**Qué se pide**
Actualiza el texto sobre la maternidad de María: copia el fragmento entre "Dejando de lado" y "de los teólogos49.", ambos incluidos, y pon "devoción" en lugar de "veneración".

**Texto mostrado**
--

Dejando de lado el problema mariológico acerca del principio fundamental y


estructurante de la mariología en el cual tiene una importancia ciertamente determinante
el tema de la maternidad divina de María48, hay que reconocer que en la tradición de la
Iglesia la divina maternidad de María ocupó un puesto de honor en la veneración de los
cristianos y en la reflexión de los teólogos49.
Desde el momento en que Dios Padre decide que el Verbo, para redimir al hombre
fuera «semejante en todo al hombre menos en el pecado» (Hb 4,15); desde el momento
en que los hombres tienen todos la misma carne y sangre, también el Verbo en su
encarnación debía asumir una carne como la de ellos para poderse parecer en todo a sus
hermanos (cf. Hb 2,14-17), a fin de que la redención no fuera un proceso extrínseco o
extraño al hombre, sino que fuera un proceso realizado desde dentro, desde la solidaridad
humana más real y profunda, el Verbo debía tener una madre: tenía que ser engendrado
y nacer de una mujer (cf. Ga 4,4). Ahora bien, todo eso, supone la presencia viva y
activa de esa mujer, de esa madre, que garantizara la autenticidad de la naturaleza
asumida. Esa Madre es María50: su destino para madre de Jesús es de tal forma
sustancial y determinante, que es pensable que, si María no hubiera sido de hecho madre
de Jesús, no tendría razón de haber existido históricamente.

511
María fue destinada a ser, ante todo, la madre del Cristo físico. Pero como quiera
que ese Cristo es, a su vez, destinado por el Padre para ser la Cabeza del Cuerpo, de la
Iglesia (cf. Col 1,18; 2,10; Ef 4,15; 5,23), el destino maternal de María no se agota en su
maternidad física: su destino global, en el pensamiento de Dios es el de ser la Madre
espiritual de todos los hombres, a los que dio a luz estanto junto al Primogénito cuando
éste moría en la cruz. La maternidad de María, por consiguiente, tiene un innegable
alcance eclesial. En el proyecto de Dios, la maternidad de María no debía quedar
circunscrita simplemente al hecho material de engendrar y dar a luz un hijo según la
carne. La naturaleza y el destino de ese Hijo era tal, en el plan de Dios, que la misma
madre debía quedar implicada en el destino universal de salvación que tenía que realizar
el Hijo engendrado y dado a luz por ella. El horizonte de la maternidad de María no se
agota en la pura biología, sino que trasciende en un horizonte histórico-salvífi-co51. De
ahí que, como verdadera madre biológica de Cristo y como asociada por Dios Padre a la
obra redentora del Hijo, «María no sólo no es un episodio individual teológicamente
carente de interés en una biografía de Jesucristo, sino que en esta historia de la salvación,
ella es de manera explícita una magnitud histórico-salvífica» 52. María es así, verdadera y
auténtica madre de Cristo, en su doble e inseparable condición de hombre y de salvador
de todos los hombres y de todo el hombre. Gracias a la singularidad de esa maternidad,
vivida en la fe, María se hace madre de muchos. «El acontecimiento Cristo no se
produjo sin María (...) Con ello se quiere decir que, así como Dios no operó la salvación
de la humanidad al margen de ésta y de su historia, sino que entró en la historia mediante
la encarnación, de igual modo al encarnarse lo hizo sometiéndose a las leyes del ser
humano, sometiéndose a la maternidad de María» 53.

--

**Datos extraídos**
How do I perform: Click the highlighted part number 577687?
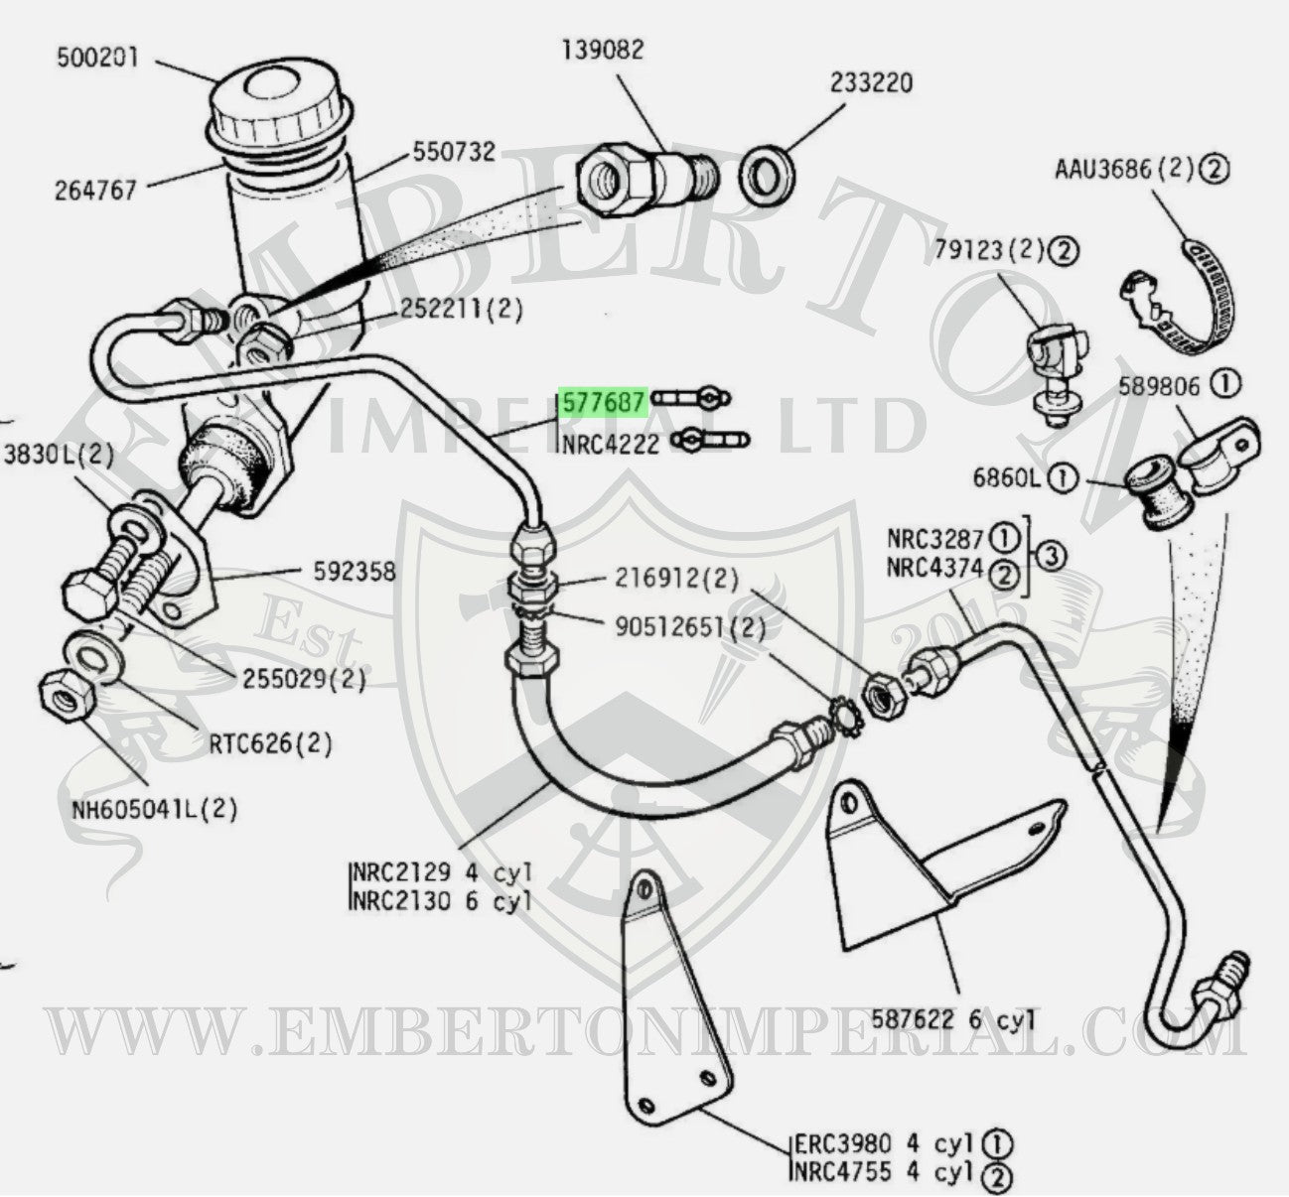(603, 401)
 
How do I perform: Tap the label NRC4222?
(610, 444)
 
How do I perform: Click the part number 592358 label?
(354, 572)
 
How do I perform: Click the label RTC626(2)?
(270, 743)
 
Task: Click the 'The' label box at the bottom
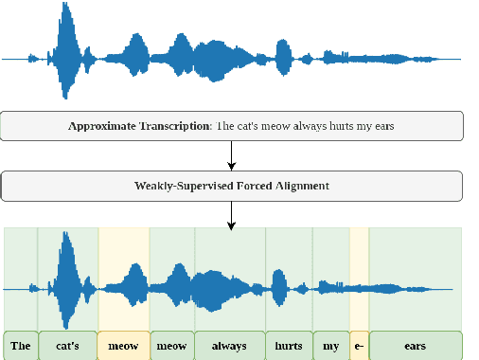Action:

--

**Solución escrita**
Dejando de lado el problema mariológico acerca del principio fundamental y


estructurante de la mariología en el cual tiene una importancia ciertamente determinante
el tema de la maternidad divina de María48, hay que reconocer que en la tradición de la
Iglesia la divina maternidad de María ocupó un puesto de honor en la devoción de los
cristianos y en la reflexión de los teólogos49.